You see, @lightand, I happen to think that what is written "relatively clearly" in the Bible backs up my view. Which I'd hazard a guess is radically different from yours (suspect you may be much closer to OP's husband than a lot of us).

(Also the word "relatively" is doing a lot of heavy lifting there)

Incidentally, where do you stand on reconciling the sheep and the goats and "when did we see you" and "not everyone who says to me Lord Lord" with the Names Written In The Book Of Life? And the James/Paul discussion on faith vs works?

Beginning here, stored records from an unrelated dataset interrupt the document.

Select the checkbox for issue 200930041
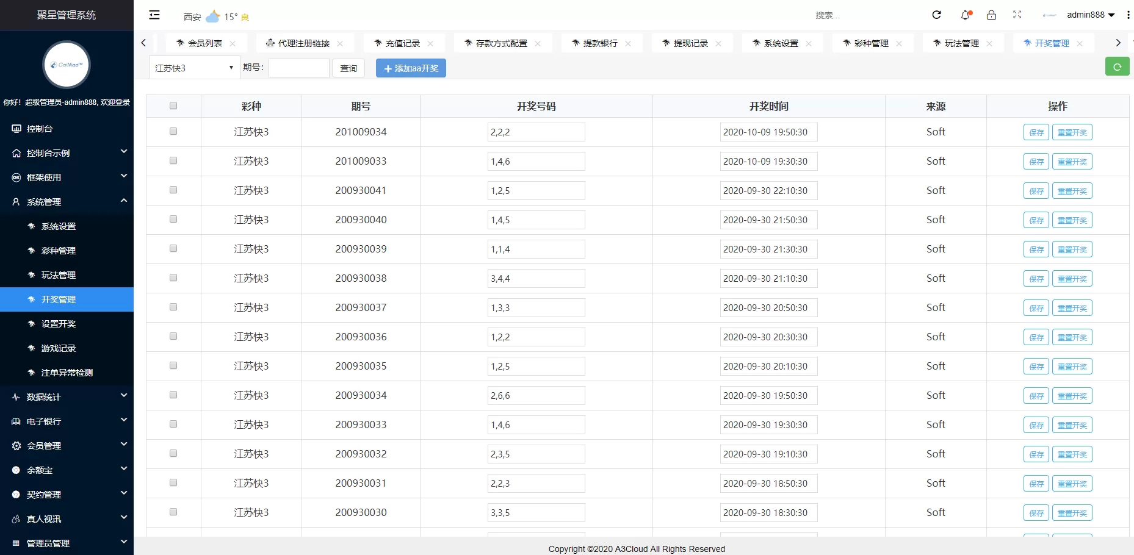The width and height of the screenshot is (1134, 555). pos(173,190)
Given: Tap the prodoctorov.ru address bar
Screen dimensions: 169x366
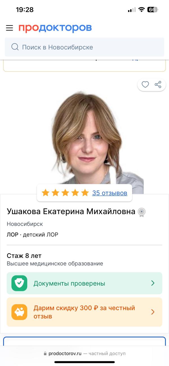Looking at the screenshot, I should [85, 353].
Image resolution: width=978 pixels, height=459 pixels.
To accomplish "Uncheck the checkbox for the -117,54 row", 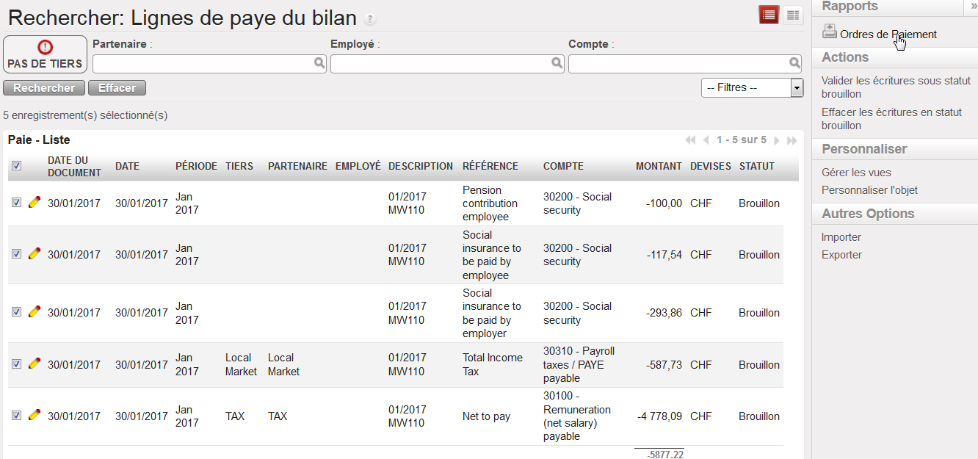I will click(x=16, y=254).
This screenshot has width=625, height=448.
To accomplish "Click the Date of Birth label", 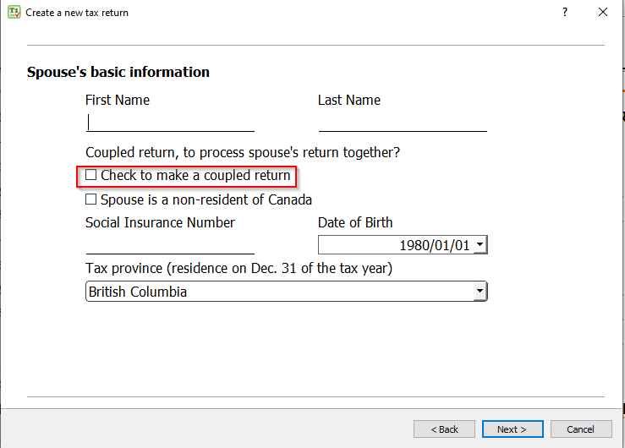I will [x=355, y=223].
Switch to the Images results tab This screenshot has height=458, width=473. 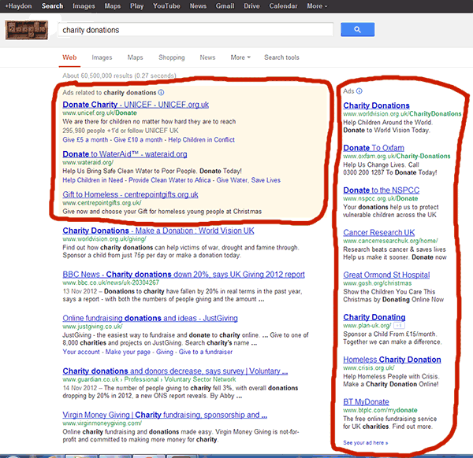point(102,57)
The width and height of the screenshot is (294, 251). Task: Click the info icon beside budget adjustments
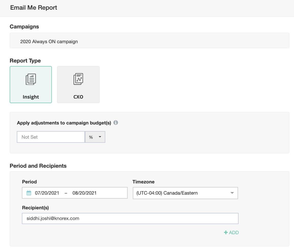(116, 123)
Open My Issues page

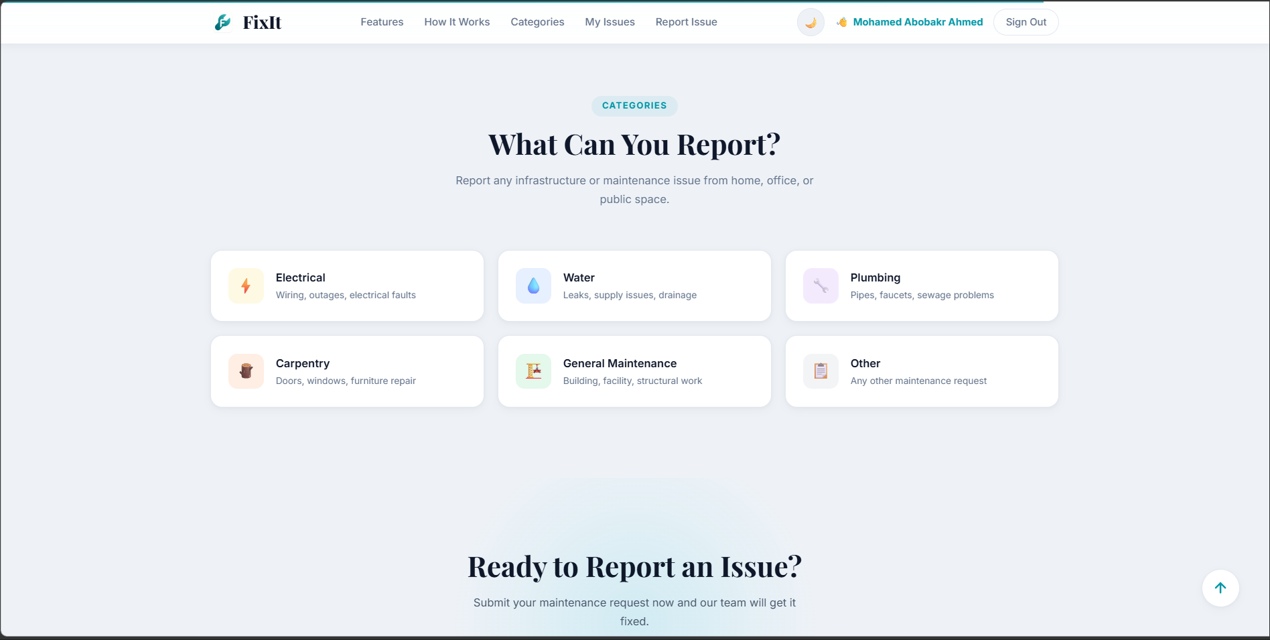click(610, 22)
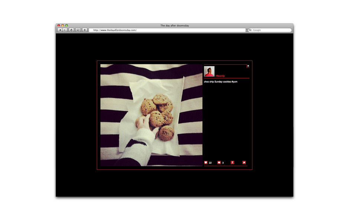Click the browser Forward arrow button
349x222 pixels.
65,30
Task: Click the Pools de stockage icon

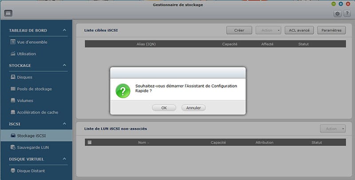Action: point(13,89)
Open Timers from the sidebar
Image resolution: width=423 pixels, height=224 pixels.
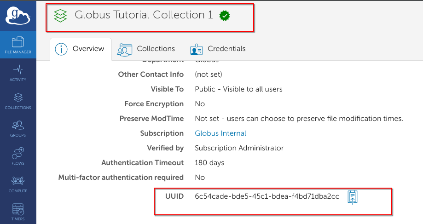[x=18, y=212]
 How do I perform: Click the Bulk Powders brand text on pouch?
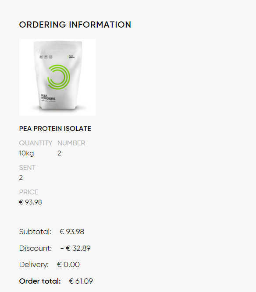48,97
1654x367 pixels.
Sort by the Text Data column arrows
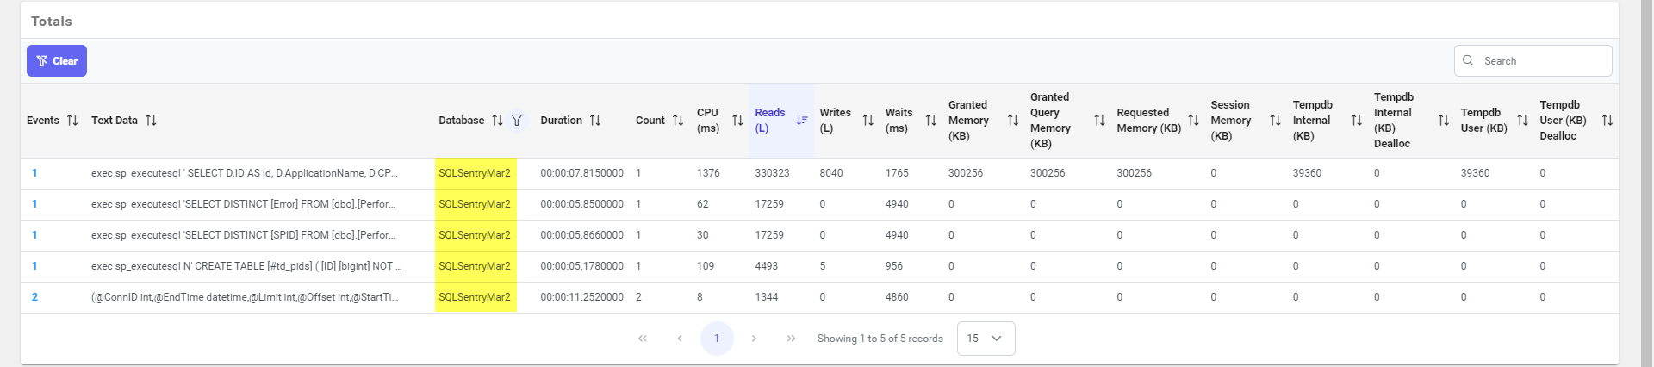[x=151, y=121]
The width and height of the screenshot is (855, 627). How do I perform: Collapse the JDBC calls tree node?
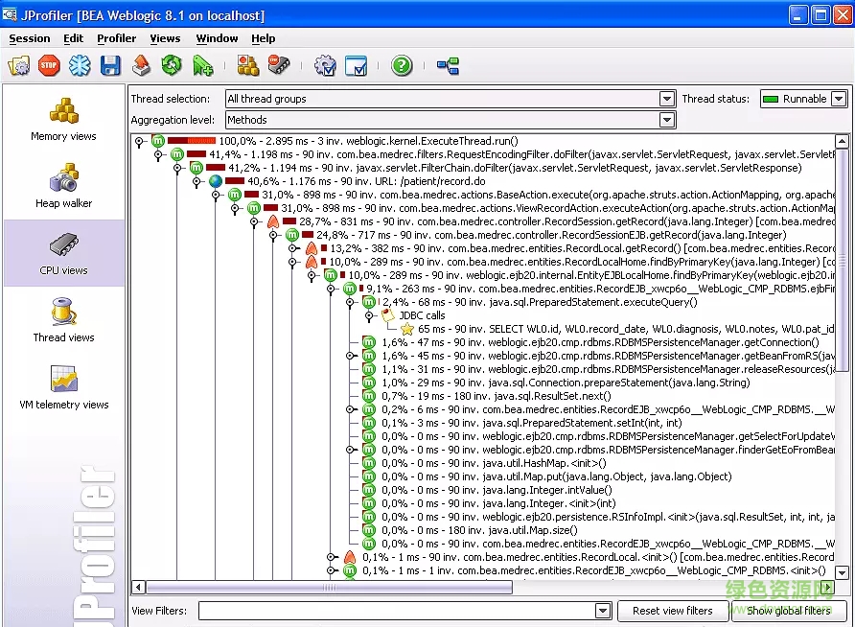tap(369, 315)
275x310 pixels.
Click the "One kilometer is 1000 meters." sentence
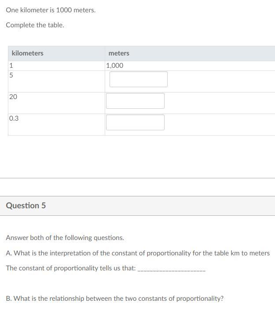tap(51, 10)
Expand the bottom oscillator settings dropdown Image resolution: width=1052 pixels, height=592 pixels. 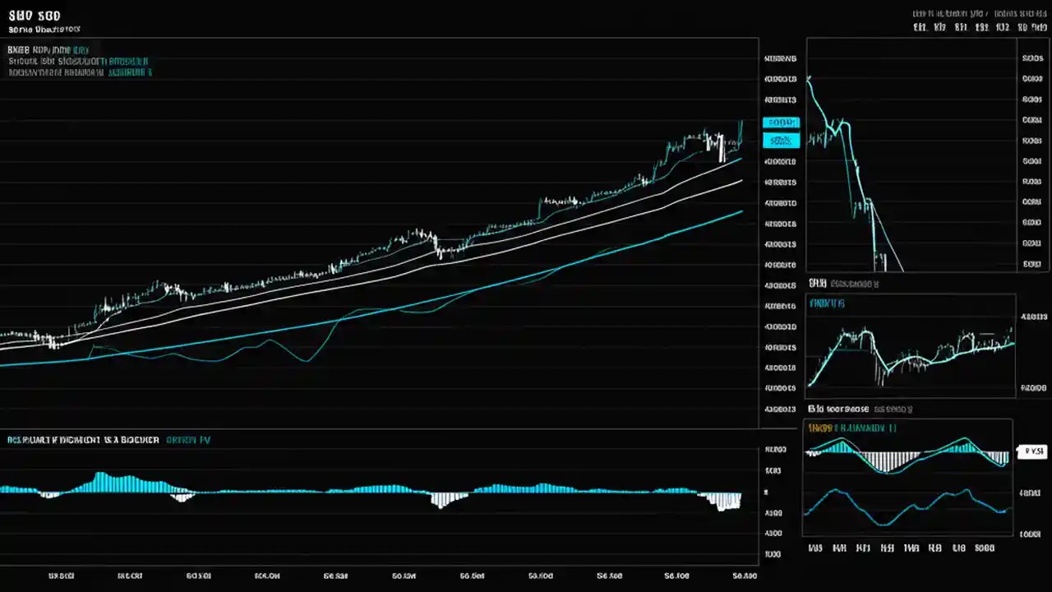point(189,439)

merryhouse · 13/01/2022 16:39

@psydrive

OP is no longer a Christian, why should she have to follow Biblical teachings on marriage?
She doesn't - but I'm presuming her husband will wish to, and noting the stance he will be coming from.
lightand · 13/01/2022 17:15

@pointythings
I am long past discussing that.
You believe what you want to believe. I am too weary to correct everything that people write incorrectly.

C@CiaoForDiNiaoSaur & @Sparkai
That is why people need to search and read it for themselves. And not rely on others to do it for them. After a few years, if you are truly seeking God, you will work out more or less, which is correct, which is nearly, and which is not really.

@merryhouse I have no wish to derail this thread.
You may start a thread if you want, and I may or may not reply on it.

CiaoForDiNiaoSaur · 13/01/2022 17:23

^C@CiaoForDiNiaoSaur & @Sparkai
That is why people need to search and read it for themselves. And not rely on others to do it for them. After a few years, if you are truly seeking God, you will work out more or less, which is correct, which is nearly, and which is not really.^

I've been a Christian my entire life.* Helped run Sunday School as a teen. Attended Conformation classes and have done various 'bible study' groups. I'm none the wiser about which translation is "correct" I suppose if I studied Hebrew, Greek, Latin and whatever other languages I'd need I might be able to decide which one is the "correct" one. But then again if that were the case then the scholars would have agreed in the first place.

*I'm aware some people think children can't be truly Christian. But what I mean by that is that I was raised going to church, attending Sunday School, learning prayers and bible stories. And I believed it all. As I've got older my understanding and belief has changed and deepened.